PGA-coated lipoplexes of 50 µg of ApoB siRNA-Chol were intravenously administered via lateral tail veins into mice. At 24 h post-injection, mice were fasted for 24 h. At 48 h post-injection, blood was collected from the carotid arteries of mice under anesthesia, and allowed to stand for 1 h at 37 °C. Serum low-density-lipoprotein (LDL) cholesterol level Buparlisib was measured using a commercial

LDL cholesterol detection kit according to the manufacturer’s instructions (HDL and LDL/VLDL Cholesterol Quantification Kit, Bio Vision Incorporated, Milpitas, CA, USA). Serum was prepared by separation of the coagulated whole blood of female C57BL/6Cr mice (7 weeks of age; Sankyo Lab. Service Corp., Tokyo, Japan) 24 h after intravenous injection of cationic and anionic polymer-coated lipoplexes of 50 µg of Cont siRNA-Chol. Aspartate aminotransferase (AST/GOT) and alanine aminotransferase (ALT/GPT) BMS754807 activities in the plasma were determined using commercially available test reagents (GPT-UV test Wako and GPT-UV test Wako, respectively; Wako, Osaka, Japan). Normal values were determined using blood obtained from age-matched, untreated mice. The statistical significance

of differences between mean values was determined by using Student’s t-test. A p value of 0.05 or less was considered significant. The cationic lipid, 1,2-dioleoyl-3-trimethylammonium propane (DOTAP), has frequently cAMP inhibitor been used as a cationic lipid for a liposomal delivery system of siRNA

by several research groups [[14], [15], [16] and [17]]. Among cationic liposomes, DOTAP/Chol liposome is commercially supplied as an in vivo transfection reagent (e.g., in vivo MegaFectin™ from Qbiogene Molecular Biology, in vivo Liposome Transfection Reagent from Sigma-Aldrich), which was demonstrated to have high transfection efficiency in the lungs by intravenous injection. Here, we selected chondroitin sulfate C (CS), poly-l-glutamic acid (PGA) and poly-aspartic acid (PAA) as materials for coating cationic DOTAP/Chol lipoplexes of siRNA and evaluated their potential for use as an siRNA delivery vector.
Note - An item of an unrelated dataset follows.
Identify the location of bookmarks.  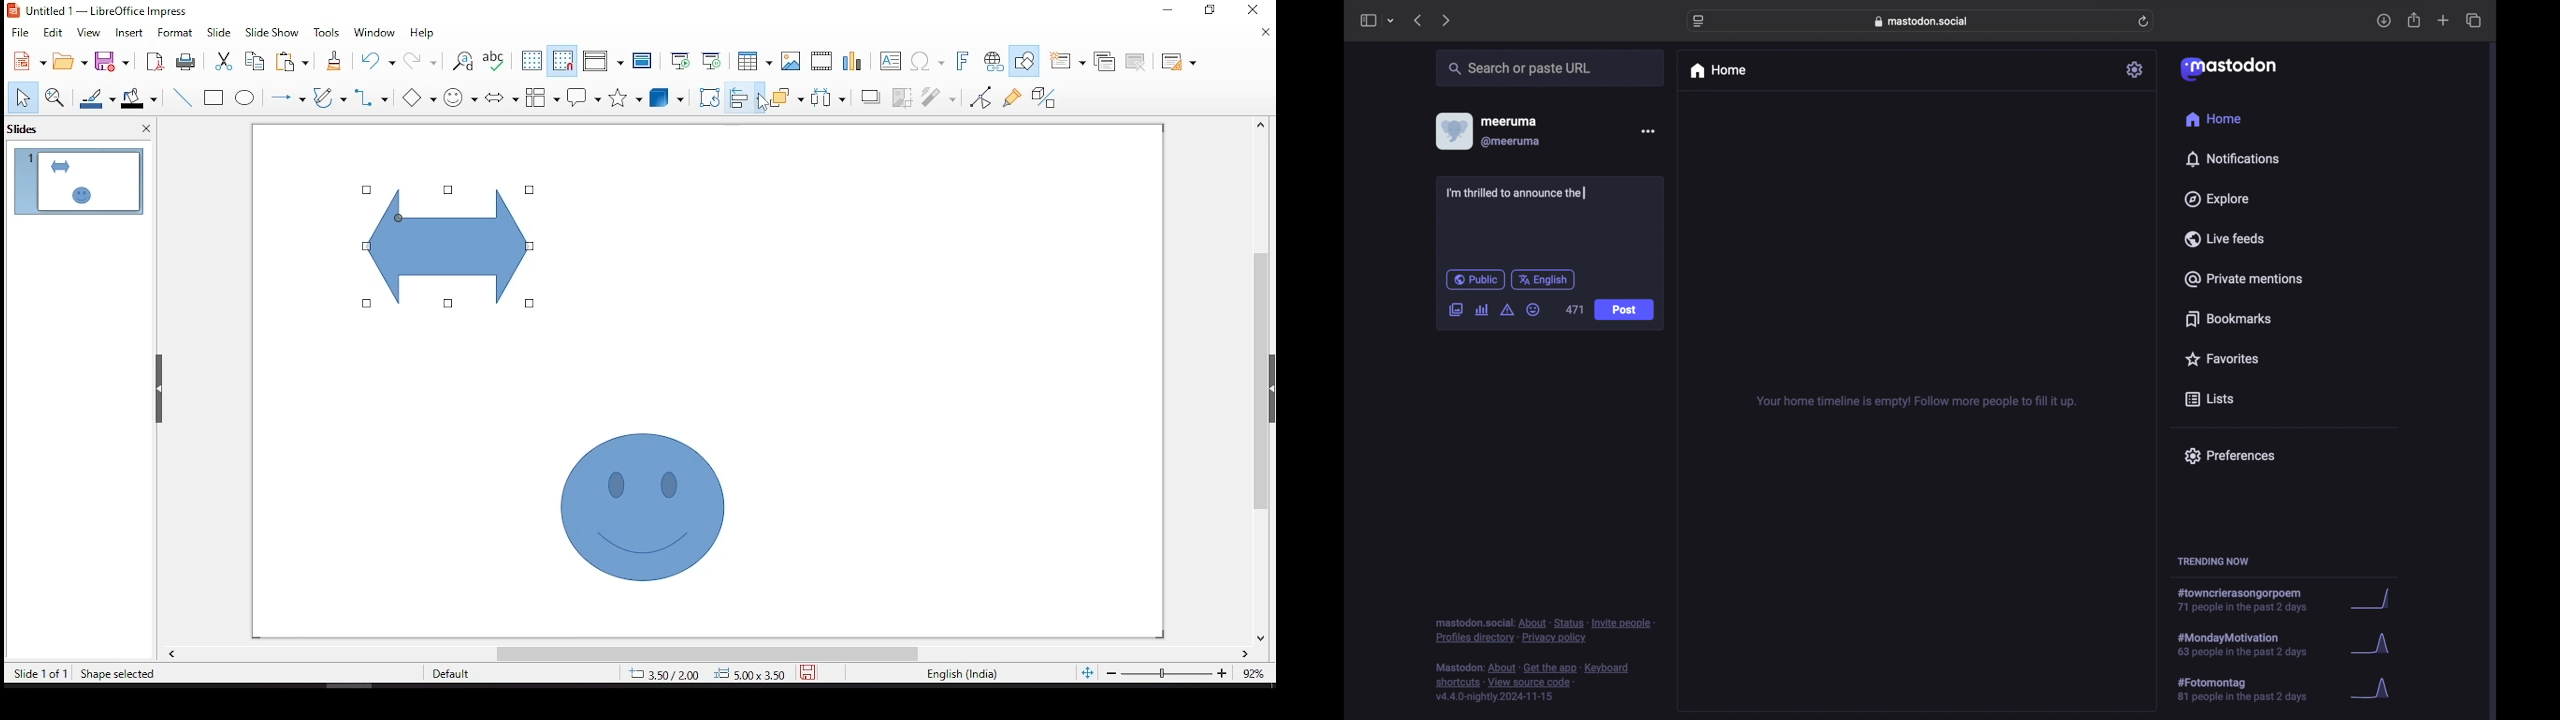
(2231, 319).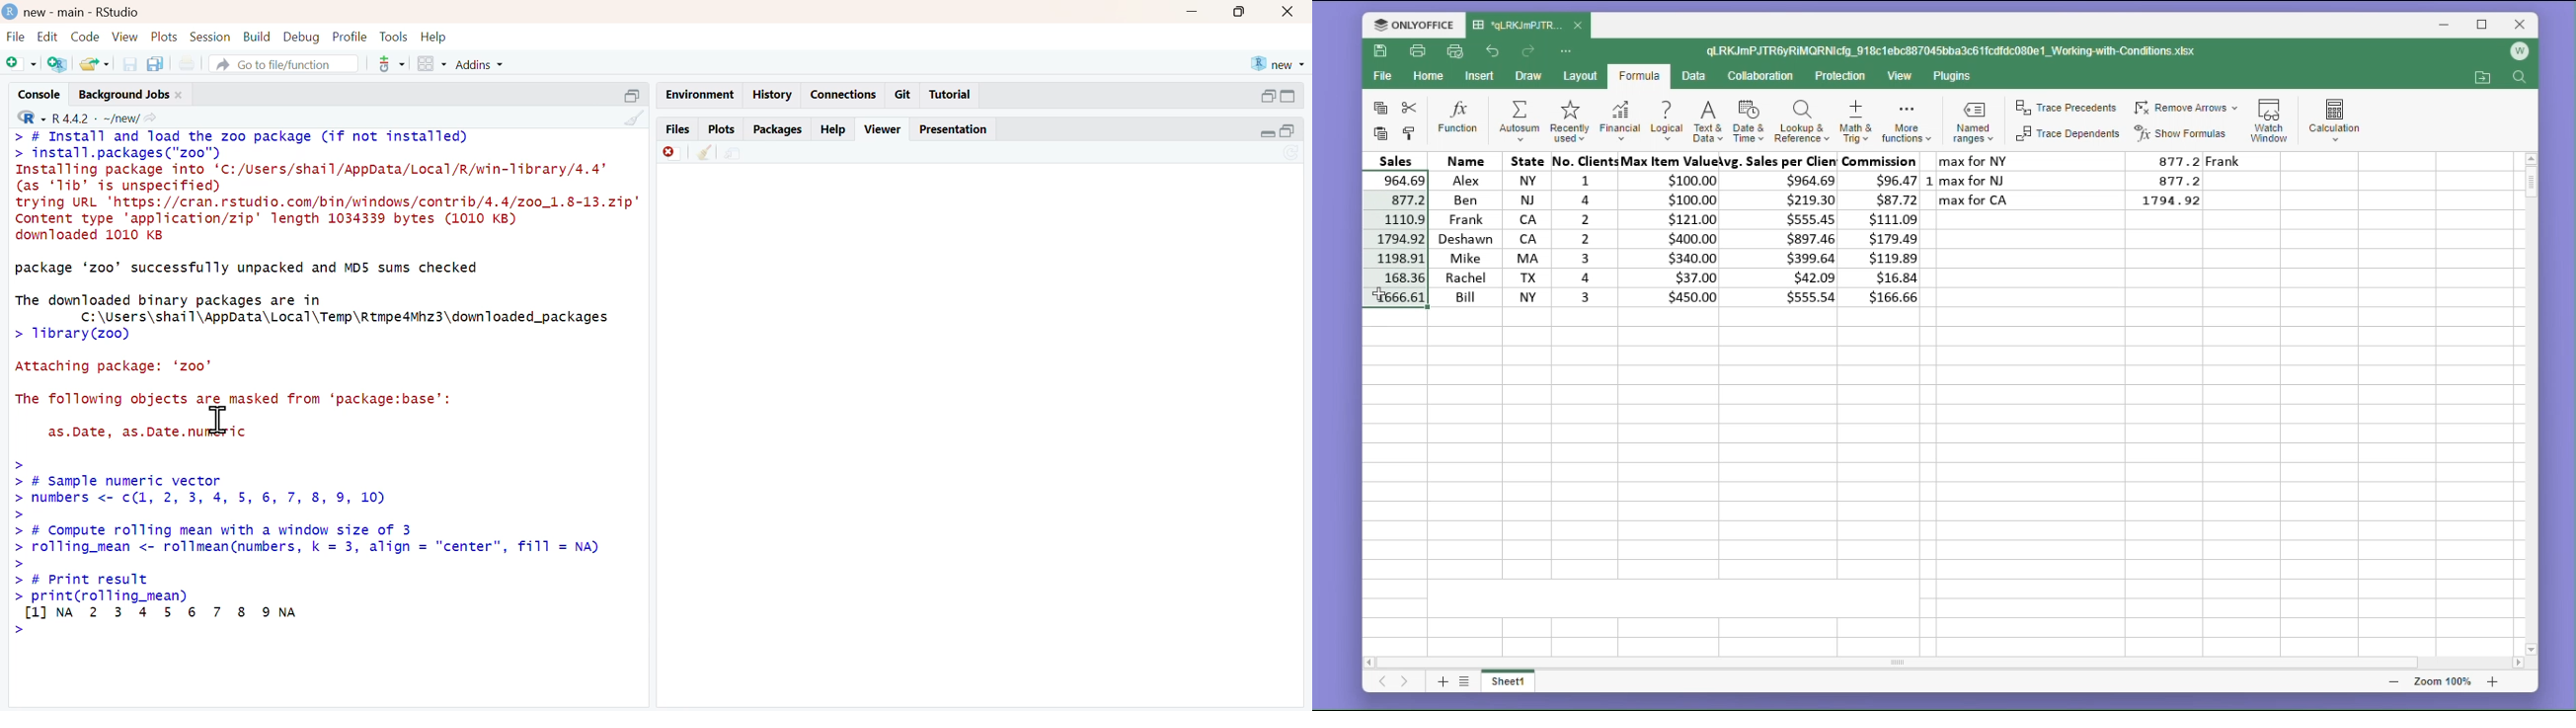 The height and width of the screenshot is (728, 2576). What do you see at coordinates (96, 64) in the screenshot?
I see `share folder as` at bounding box center [96, 64].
First, we prepared DOTAP/Chol liposome and measured the particle size and ζ-potential. The liposome size was about 80 nm and the ζ-potential was +50 mV. When the liposomes were mixed with siRNA, the lipoplex size was about 280 nm and the ζ-potential was +40 mV. Next, we coated the lipoplexes with anionic polymers, CS, PGA and PAA, at various charge ratios (−/+), and prepared CS-, PGA- and PAA-coated lipoplexes. With increasing amounts of CS, PGA and PAA being added to the lipoplex, their sizes decreased to 150–200 nm and ζ-potential to a negative value (Fig. 1A–C). Although the sizes of CS-, PGA- and PAA-coated lipoplexes were smaller than that of cationic lipoplex, the anionic polymers may be able to strongly compact the cationic lipoplex by the electrostatic interaction.